Rehabilitation Services. We provide rehabilitation services in multiple settings, including both inpatient and outpatient settings. In our facilities and through our contractual relationships, we provide physical, occupational and speech rehabilitation services. We also provide certain specialized services such as hand therapy or sports performance enhancement to treat sports and work related injuries, musculoskeletal disorders, chronic or acute pain and orthopedic conditions. Our patients are often diagnosed with musculoskeletal impairments that restrict their ability to perform normal activities of daily living. These impairments are often associated with accidents, sports injuries, strokes, heart attacks and other medical conditions. Our rehabilitation services are designed to help these patients minimize physical and cognitive impairments and maximize functional ability. We also design services to prevent short-term disabilities from becoming chronic conditions. Our rehabilitation services are provided by our physical, occupational and respiratory therapists and speech-language pathologists. We also provide management services to one inpatient rehabilitation facility and operate one health and wellness center.
Financial information relating to the home- and facility- based segments is found in the consolidated financial statements of the Company included in this Annual Report on Form 10-K. All of our operations are based in the United States; therefore 100% of our revenues from external customers for the years ended December 31, 2008, 2007 and 2006 and 100% of our long-lived assets were attributed to the United States.

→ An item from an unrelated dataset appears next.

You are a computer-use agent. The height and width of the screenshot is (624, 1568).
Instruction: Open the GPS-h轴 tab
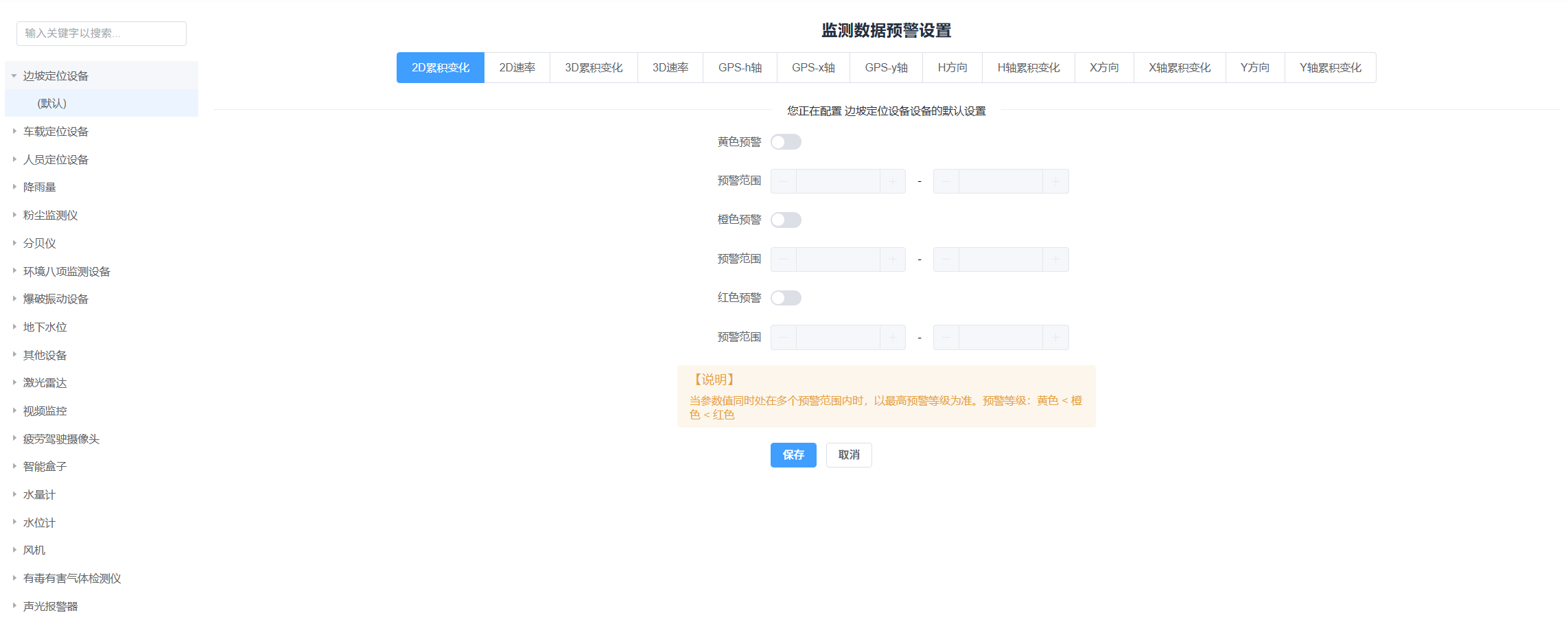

Each of our home nursing agencies is staffed with experienced clinical home health professionals who provide a wide range of patient care services. Our home nursing agencies are managed by a Director of Nursing or Branch Manager who is also a licensed registered nurse. Our Directors of Nursing and Branch Managers are overseen by State Directors who report to Division Vice Presidents. The Senior Vice President of Operations is accountable for the oversight of the Division Vice Presidents and directly reports to the President and Chief Operating Officer of the Company. Our patient care operating model for our home nursing agencies is structured on a base model that requires a Medicare patient minimum census of 50 patients. At the base model level, one registered nurse is responsible for all aspects of the management of each patient’s plan of care. A home nursing agency based on this model is staffed with an office manager, a field-registered nurse, a field-licensed professional nurse and a home health aide. We also employ and/or contract with local community therapists and other clinicians, as appropriate, to provide additional required services.